O Cemitério Camilópolis foi fundado em 1949 com o óbito inaugural de Ernestino Nunes Carvalho. Na época, os coveiros e construtores responsáveis pelos túmulos eram Augusto Sartore e Júlio Alves. Hoje, 65 anos depois, quem desempenha a mesma função são os filhos deles.

José Roberto Sartore, 68, frequenta o cemitério desde os 10 anos, quando trazia marmita para o pai. “Trazia a comida e já ajudava no serviço desde pequeno. Sempre gostei do cemitério, nunca tive medo porque é um lugar que me traz muita paz. Como gosto de trabalhar ao ar livre, acabei seguindo a mesma profissão do meu pai”, disse.

Apesar do desejo de seguir os passos do progenitor, José Roberto era desencorajado pelo pai quando dizia que também gostaria de trabalhar na necrópole. “Ele queria que eu estudasse e tivesse outra profissão, mas minha teimosia era muito grande. Chegava a dizer que estudar era para burro. Hoje vejo que por mais que eu goste daqui, ele estava certo.”

Sérgio Romeu, 55 anos, é amigo de infância de Sartore e filho de Júlio Alves. Seguiu o caminho do pai, da mesma forma que o amigo. Porém, já chegou a ter outros empregos. “Passei a minha infância inteira aqui, já que ajudava meu pai com as ferramentas e também brincava muito. Cheguei a trabalhar no ramo da construção, mas acabei voltando para cá. Hoje eu e o José Roberto somos os únicos”, relatou.

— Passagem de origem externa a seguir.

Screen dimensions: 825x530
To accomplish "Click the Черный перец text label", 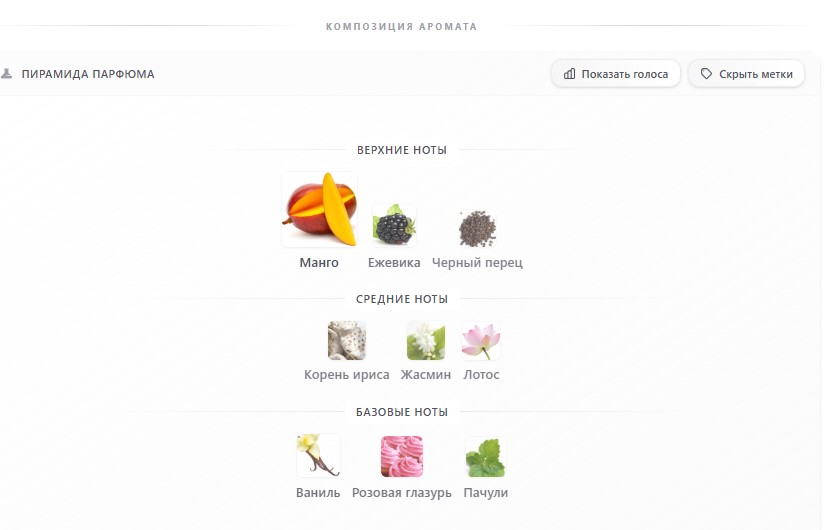I will point(477,263).
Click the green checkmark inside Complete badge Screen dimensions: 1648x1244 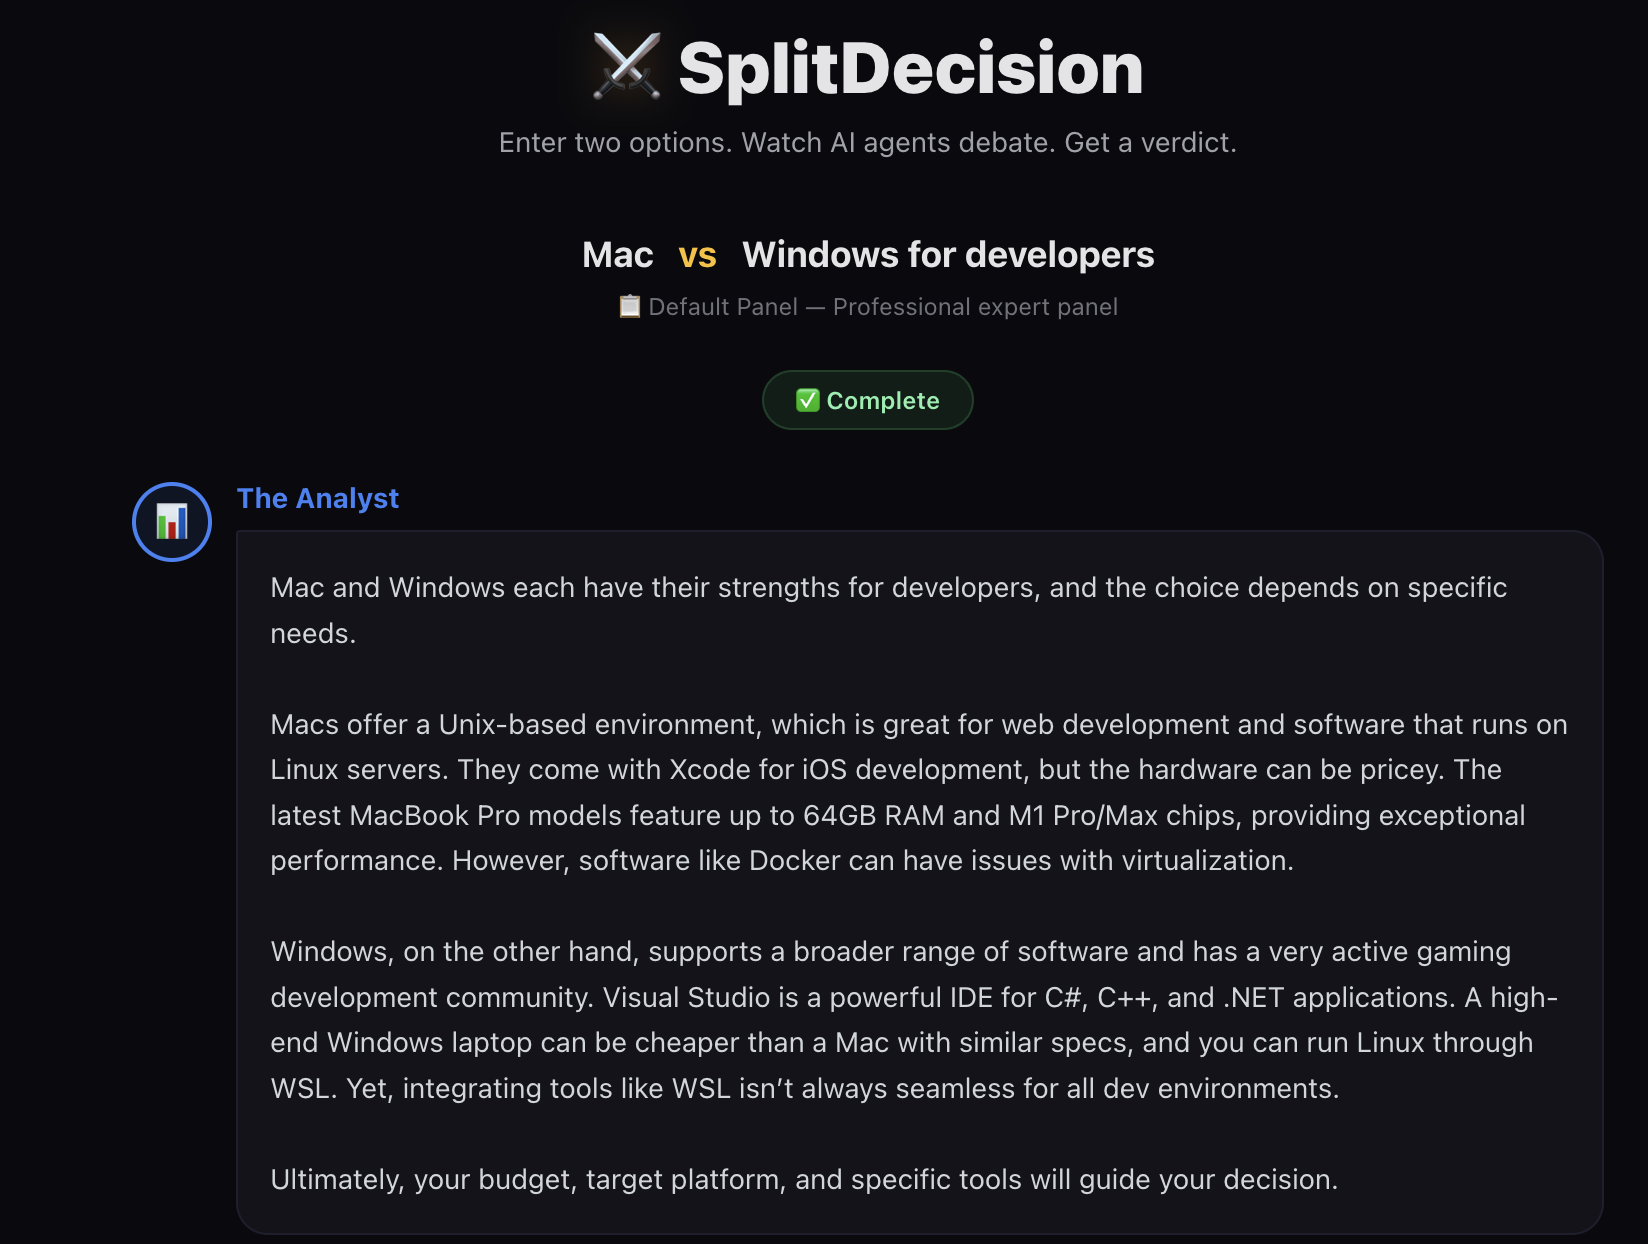pos(808,400)
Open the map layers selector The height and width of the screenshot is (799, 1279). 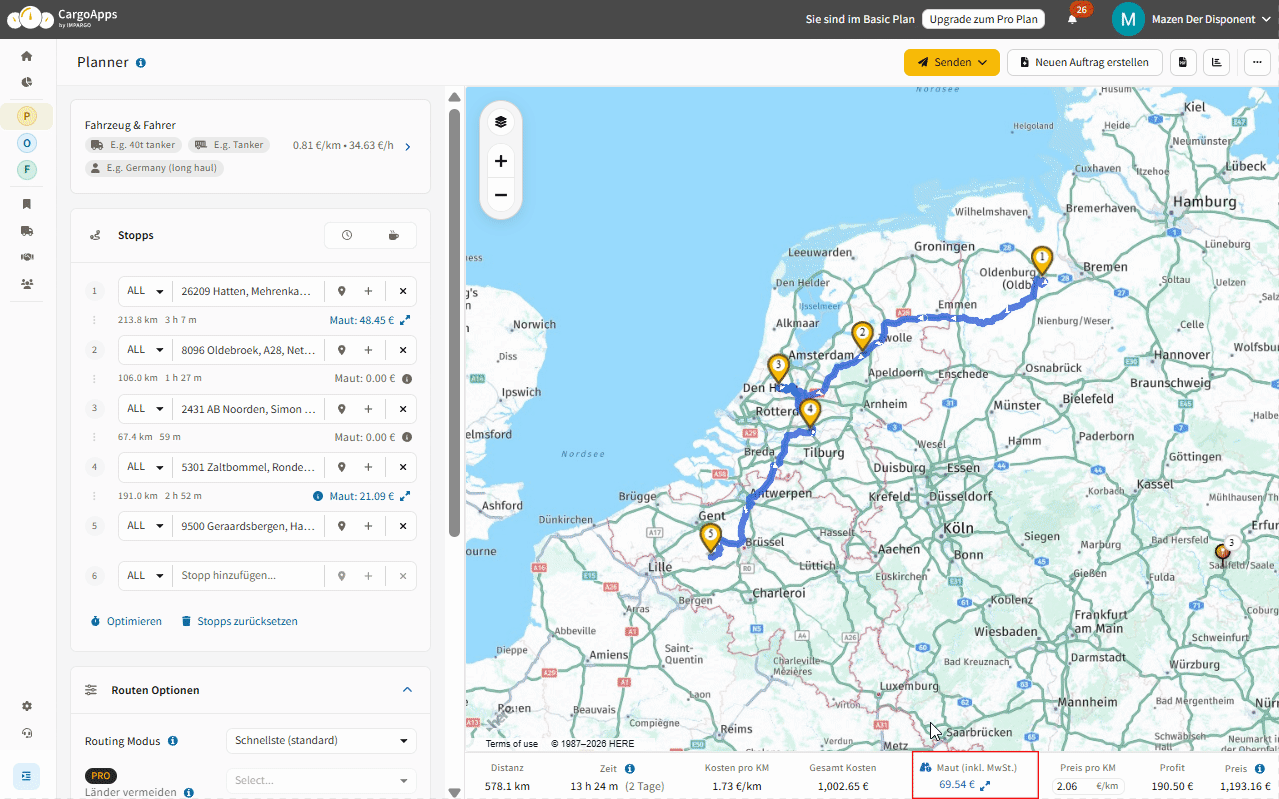[x=501, y=122]

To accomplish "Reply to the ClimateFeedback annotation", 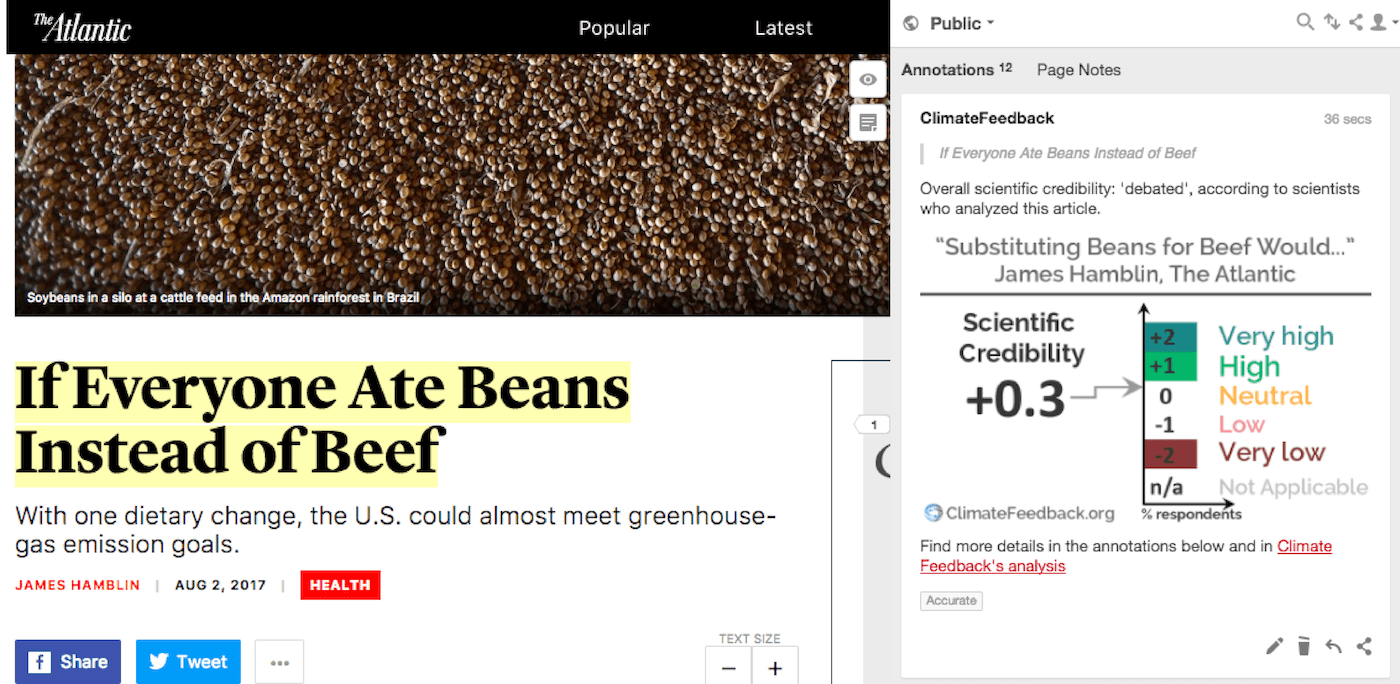I will click(1333, 646).
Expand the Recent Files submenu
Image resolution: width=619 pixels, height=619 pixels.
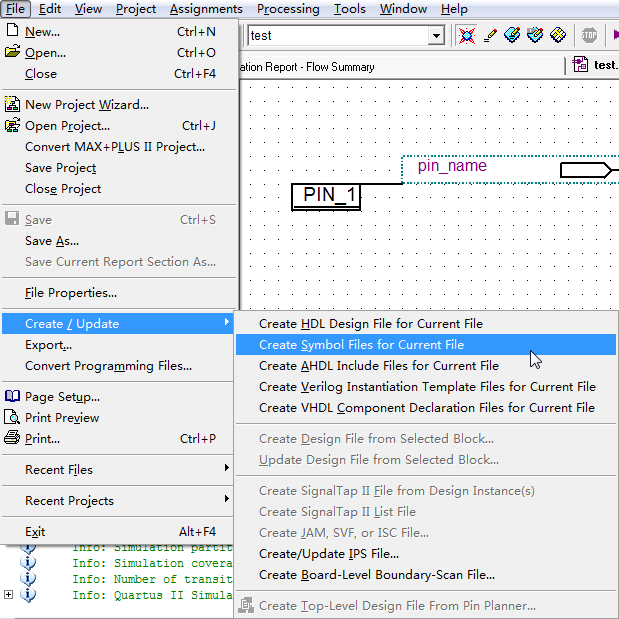(x=118, y=470)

Os dois lembram do tempo de infância com saudade. “Eu sempre acabava livrando o Zé das broncas do pai, já que ele era muito esquecido e perdia as ferramentas”, contou Romeu.

Porém, não era sempre que Sartore escapava das broncas e até do castigo. “Uma vez esqueci as ferramentas do meu pai no cemitério e ele foi perceber quando tinha chegado em casa. Não deu outra, tive que vir buscar de noite e sozinho. Fiquei todo assustado e ainda dei de cara com um gato.”

Foi também no bairro Camilópolis que os dois construíram família e moram até hoje. No caso de Sartore, o cemitério também faz parte da sua vida pessoal. “Há alguns anos, uma moça estava sentada no banco do cemitério. Eu a vi e a achei tão bonita que precisava falar com ela. Acabamos nos casando e estamos juntos há 48 anos.”

Os filhos de Romeu e Sartore já expressaram o desejo de seguir na profissão, porém, também foram desencorajados. “Tenho três filhos e, se deixar, eles querem vir para cá. Dos mais velhos, um é músico e outro trabalha em uma gráfica, mas se o serviço aperta e eles precisam vir, são rápidos. Mesmo assim não quero que tenham essa profissão, prefiro que eles estudem”, disse Romeu.

Para os companheiros de profissão, apesar de o serviço ser prazeroso, não é fácil. Eles contam que a principal dificuldade é lidar com as pessoas que passam pela perda. “É preciso saber entender esse momento, que é triste e pelo qual todos vamos passar”, afirmou Romeu.

No começo do ano que vem, os amigos vão se separar. Pelo menos na atividade profissional. Isso porque Sartore vai se aposentar em janeiro. “Foi difícil tomar essa decisão, mas uma hora a gente precisa descansar. Já trabalhei muito.”

Romeu lamenta a falta que o colega de trabalho vai fazer. “São mais de 20 anos atuando junto e vai ser bem difícil. Não só pelo trabalho, mas é que o Zé me dá forças, ele é como um irmão para mim.”

Igreja São Camilo é sexagenária

A Igreja São Camilo De Lellis teve papel muito importante para todo o bairro do Camilópolis. Fundada há 60 anos pelos primeiros moradores da região, ela e o cemitério surgiram para atender a população da pequena Vila Splendor, que foi loteada por Camillo Pedutti em 1925.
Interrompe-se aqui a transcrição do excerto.